Published this week in the Proceedings of the Royal B, researchers Kelley, Fitzpatrick, and others tested this question in their paper “Spots and stripes: ecology and colour pattern evolution in butterflyfishes.”
Butterflyfishes (Family: Chaetodontidae) were chosen for this study as it is a large family with a highly diverse coloration and pattern on their bodies with different genus’ having highly unique stripe, spot, and eyespots present.

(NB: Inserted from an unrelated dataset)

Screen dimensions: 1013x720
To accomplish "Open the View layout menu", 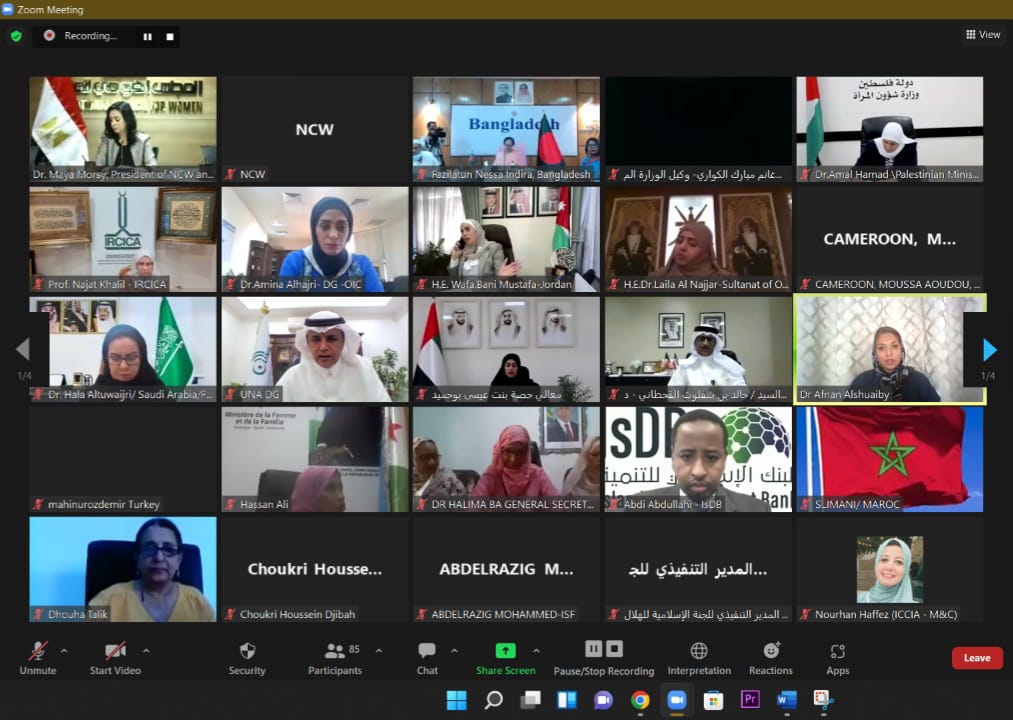I will pyautogui.click(x=983, y=35).
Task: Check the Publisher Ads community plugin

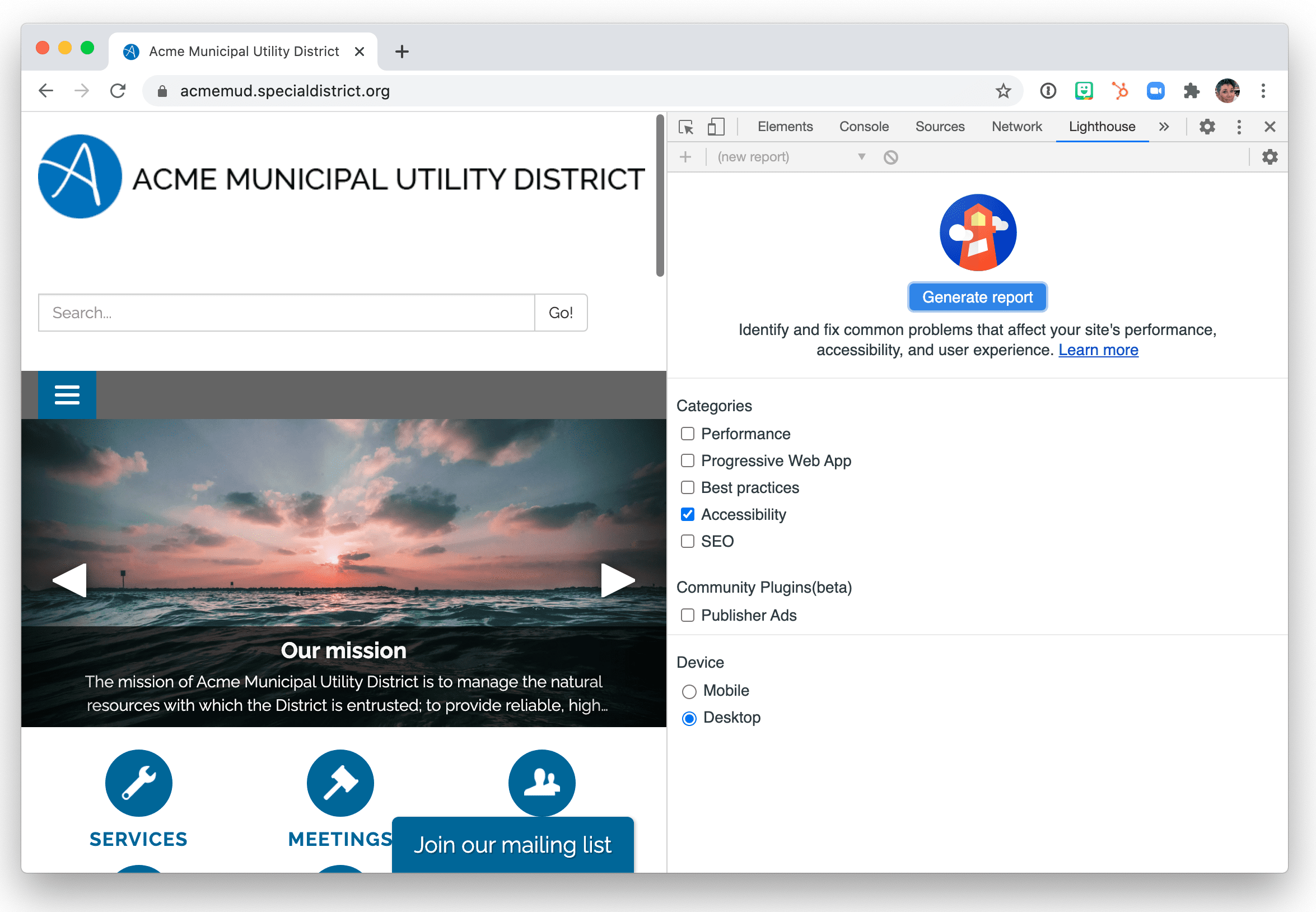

The researchers used a dated molecular phylogeny of 95 species from this family (comprised about 75% of the total fish) and “tested whether spots and eyespots have evolved characteristics that are consistent with their proposed defensive function and whether the presence of spots and body stripes is linked with species’ body length, dietary complexity, habitat diversity or social behaviour.” For those unfamiliar with molecular phylogeny, it is “the analysis of hereditary molecular differences, mainly in DNA sequences, to gain information on an organism’s evolutionary relationships.” (Wikipedia)
Kelley’s group found stripe patters were consistent with different ecological factors including “habitat type, sociality and dietary complexity” supporting the supposition that stripe patters are evolutionarily important. However, eyespots and spots in general were found to have appeared relatively recently in butterflyfish, which casts doubt on the idea that spots and eyespots are used as a predator defense mechanism.